I see you've gotten lots of answers about installing from CD, but I
don't bother. I just put the files in a directory with a short path
name I can remember, in an msdos partition on the same machine, and
install from that using the "install from disk" option and a boot
floppy.
It will ask for the drive the files are on, in wd0 or wd1 form, so you
have to know which physical drive it's on. Then it asks for the (dos)

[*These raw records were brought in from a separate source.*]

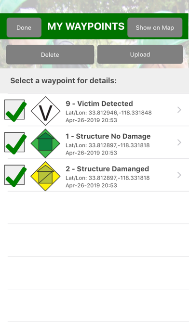Select the 9 - Victim Detected title
The width and height of the screenshot is (189, 335).
(99, 103)
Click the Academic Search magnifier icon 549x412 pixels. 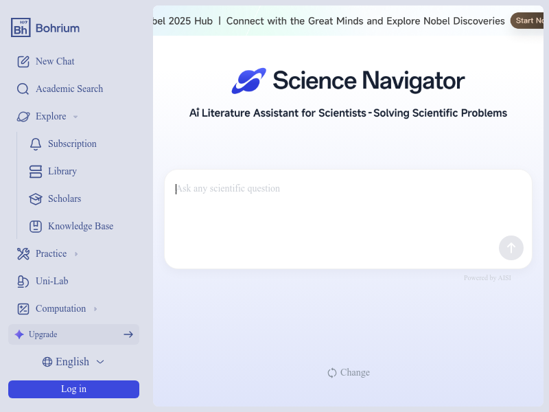coord(23,89)
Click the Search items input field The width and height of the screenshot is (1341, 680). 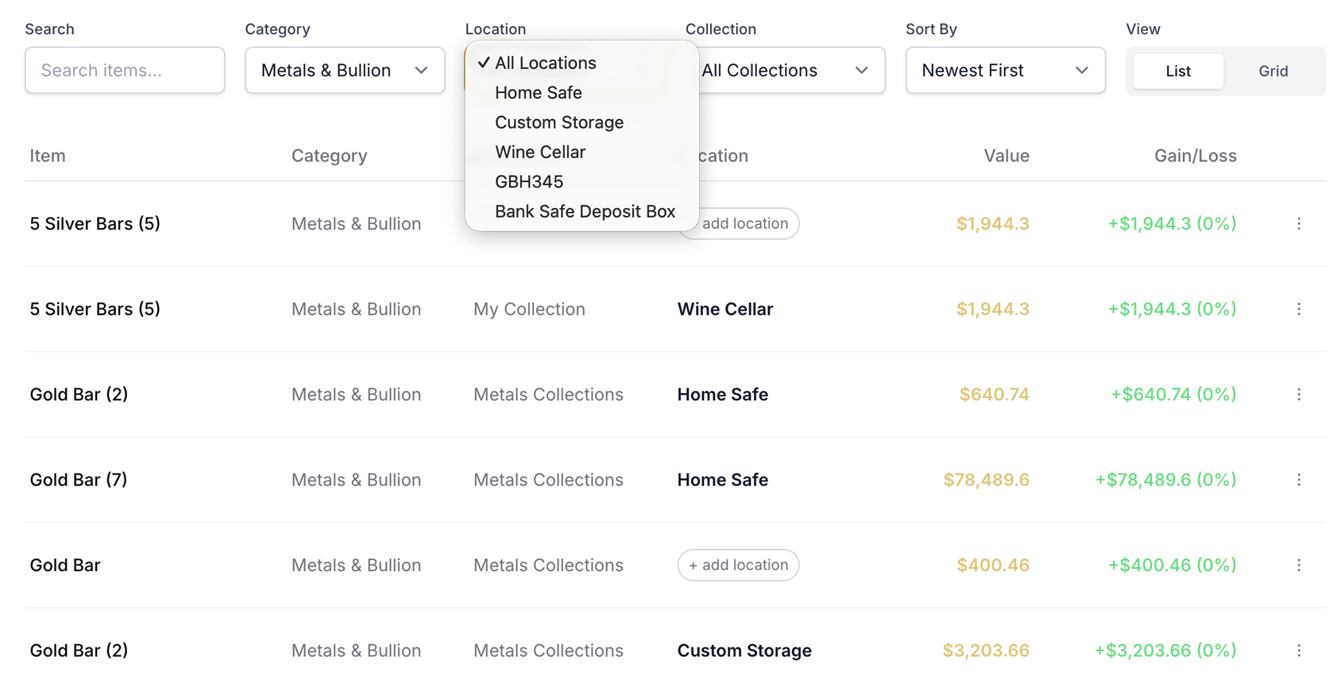pos(125,71)
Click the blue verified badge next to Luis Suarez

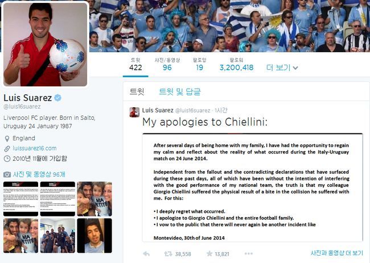click(x=58, y=98)
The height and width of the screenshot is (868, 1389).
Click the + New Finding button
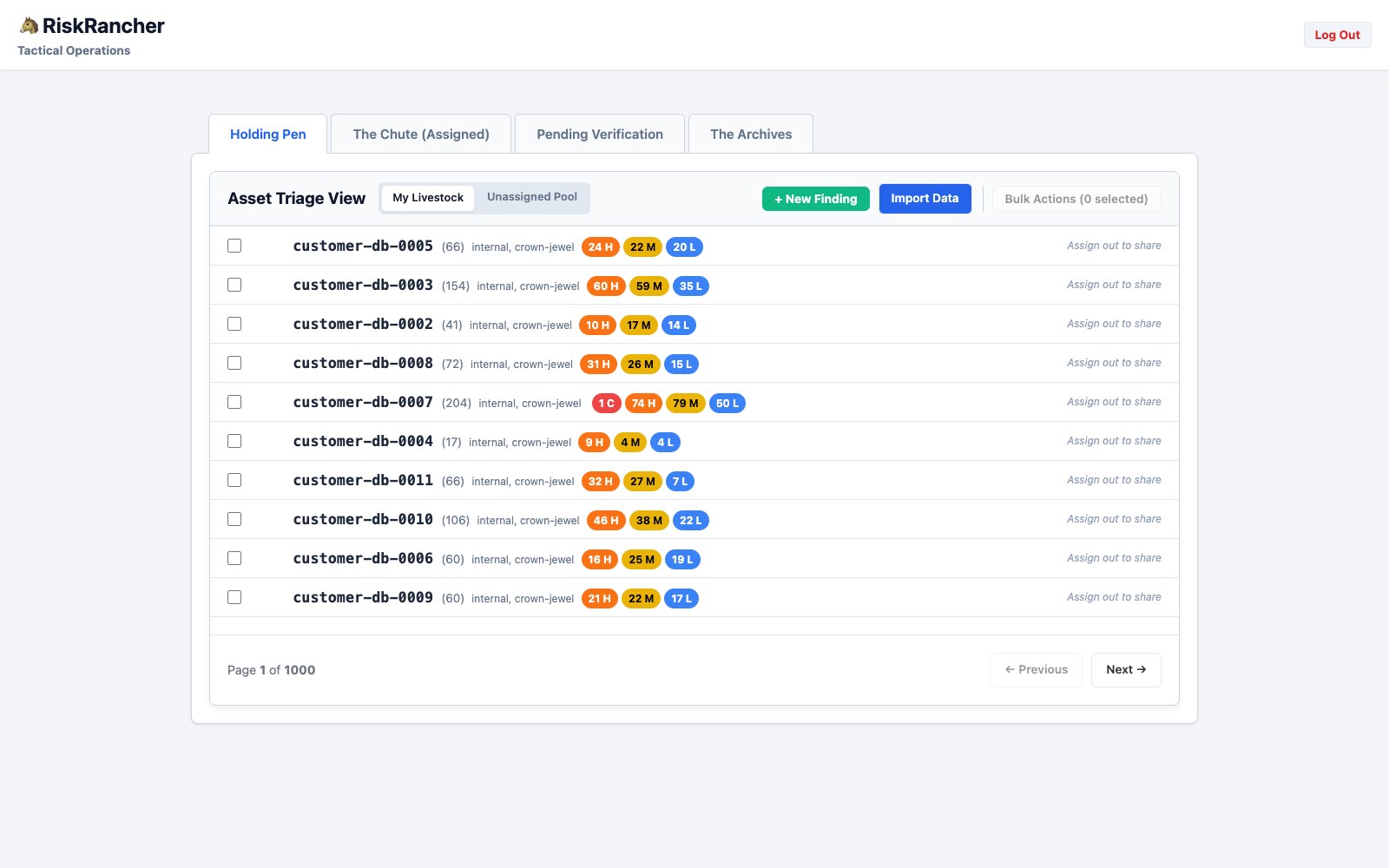[x=816, y=199]
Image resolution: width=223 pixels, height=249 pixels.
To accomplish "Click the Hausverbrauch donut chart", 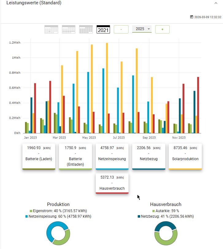I will tap(166, 233).
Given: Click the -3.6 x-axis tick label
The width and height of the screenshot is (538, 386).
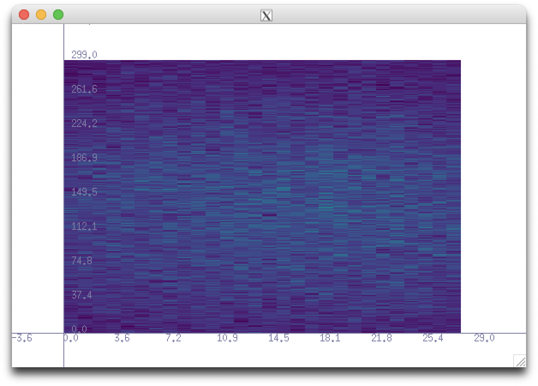Looking at the screenshot, I should pos(22,338).
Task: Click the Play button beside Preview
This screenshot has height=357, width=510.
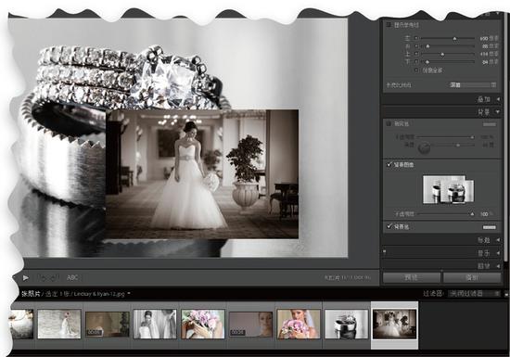Action: (472, 277)
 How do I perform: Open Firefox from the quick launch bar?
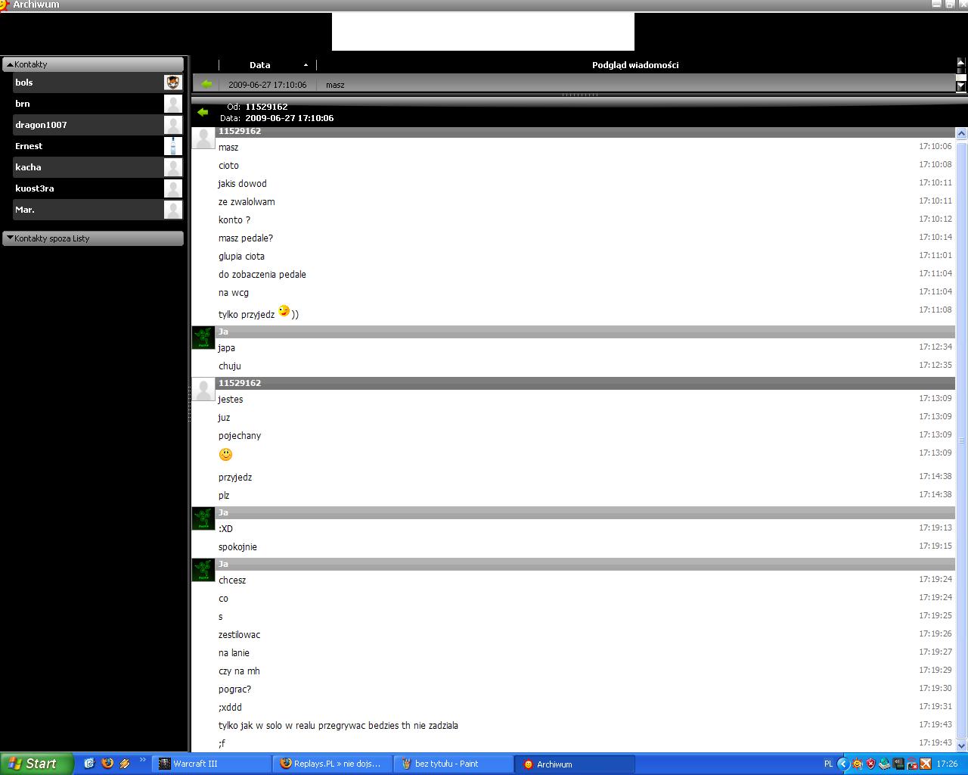pyautogui.click(x=107, y=764)
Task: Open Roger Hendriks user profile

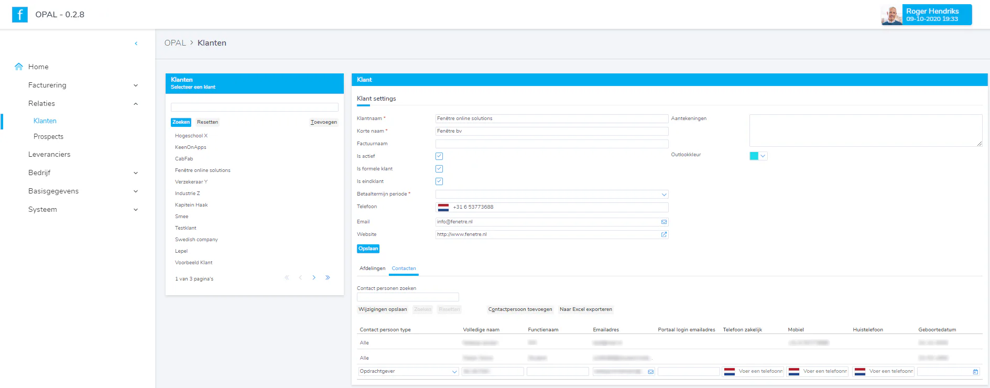Action: (x=927, y=15)
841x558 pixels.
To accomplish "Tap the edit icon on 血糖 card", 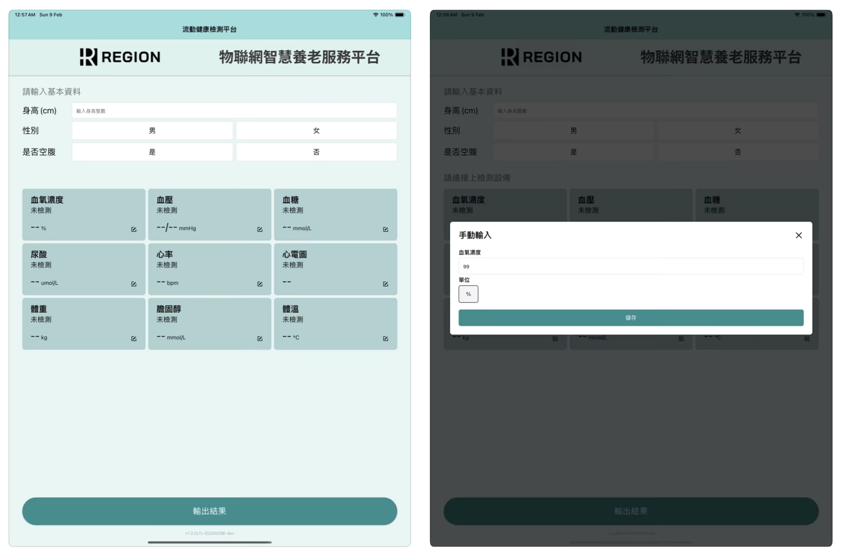I will tap(385, 229).
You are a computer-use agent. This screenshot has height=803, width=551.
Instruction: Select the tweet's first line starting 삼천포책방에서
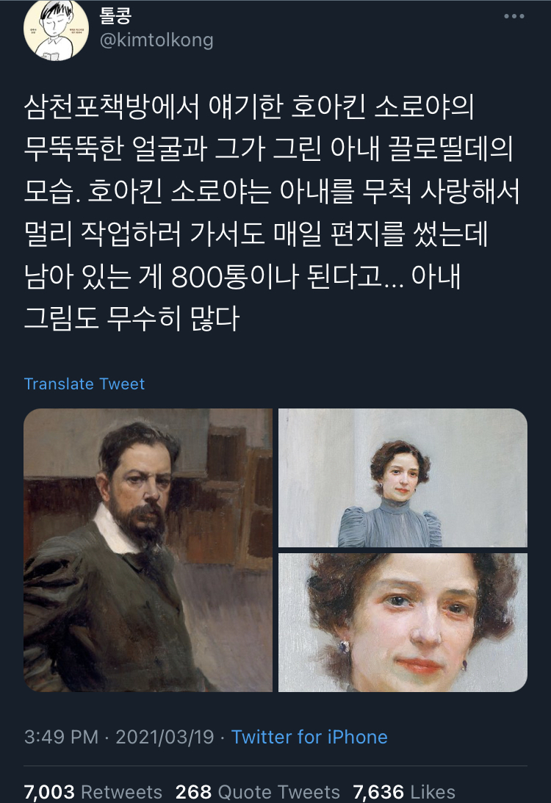(x=249, y=107)
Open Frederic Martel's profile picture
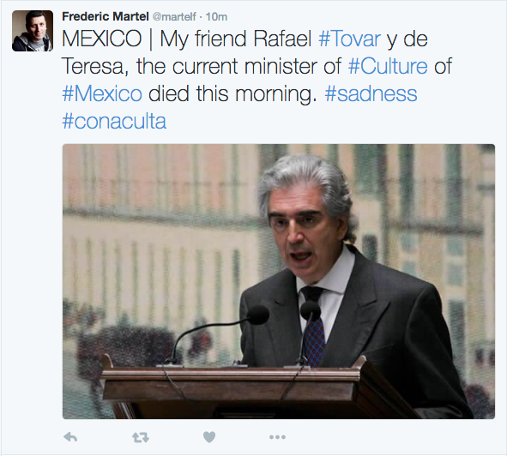The image size is (507, 456). click(x=33, y=31)
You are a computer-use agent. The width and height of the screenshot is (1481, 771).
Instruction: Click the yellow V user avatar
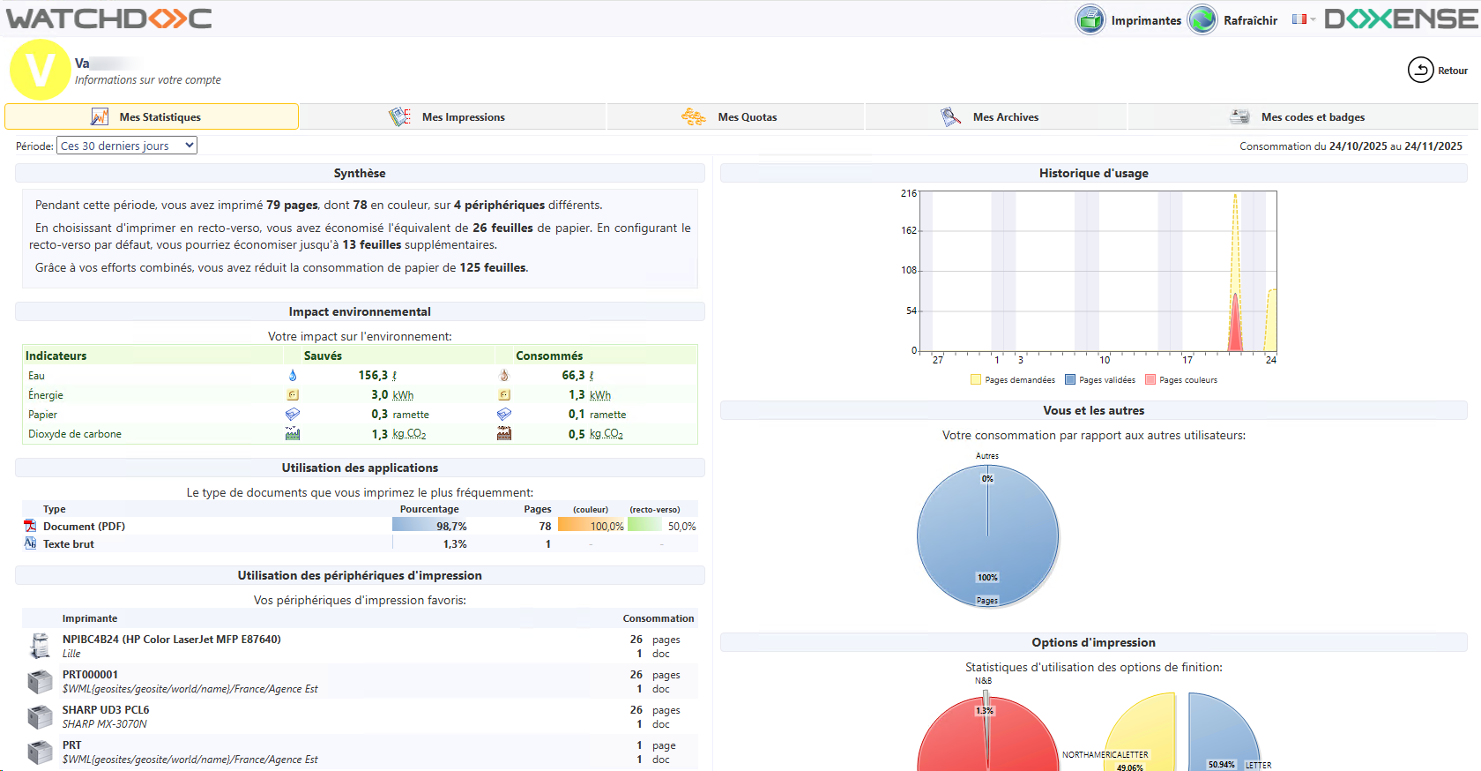[40, 70]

partition, which will usually be I. Next it asks for the file system
type, and choosing "default" here sometimes works better than
specifying msdos. When it asks for the directory where the files are,
specify where you put the files from the i386 directory on the FTP
server. If you've put them in C:\obsd31\i386 you'd specify
obsd31/i386 here.
Only those files need to be installed by the install program. The
other files like src.tar.gz, srcsys.tar.gz, ports.tar.gz etc. that are
outside the i386 directory you can just gunzip and untar where they
belong after the installation's over and you're up and running. There
are some inconsistencies here that can cause a mess if you're not
careful though: the ports.tar.gz will unpack a ports directory with
all the files inside it, and srcsys.tar.gz will unpack a sys
directory, but src.tar.gz should be put into the src directory first
because untarring it spews out a whole bunch of stuff. Ports should
end up as /usr/ports, src should be /usr/src, and then inside that
untar sys to make /usr/src/sys.
If it's going into a machine that doesn't have any msdos partitions I
use the same approach, but I use an old spare hard drive connected
temporarily. You only need about 130 megs for the i386 directory, so
I connect it to one machine to load it, then connect to the machine
I'm installing on. I just finished doing that with 3.1 today.
Alan Corey
On Sun, 09 Jun 2002 01:59:25 +0100, Garry Heaton
>I live in the UK, on a very limited budget as a single parent so I was
>pleased to find a reference to the OpenBSD site where, I was told, I
>could download a secure UNIX for free. I followed the directions on the
>OpenBSD site for FTP downloads and duly copied the contents of 3.1/i386
>to a Windows directory which took about 9 hours on my dial-up
>connection. When it was completed I burned a CD ready to install on a
>new partition and checked the site for installation instructions. Under
>"Installation" I then discovered that I cannot create an 'ISO' image
>though I can 'grab OpenBSD and create a CD'.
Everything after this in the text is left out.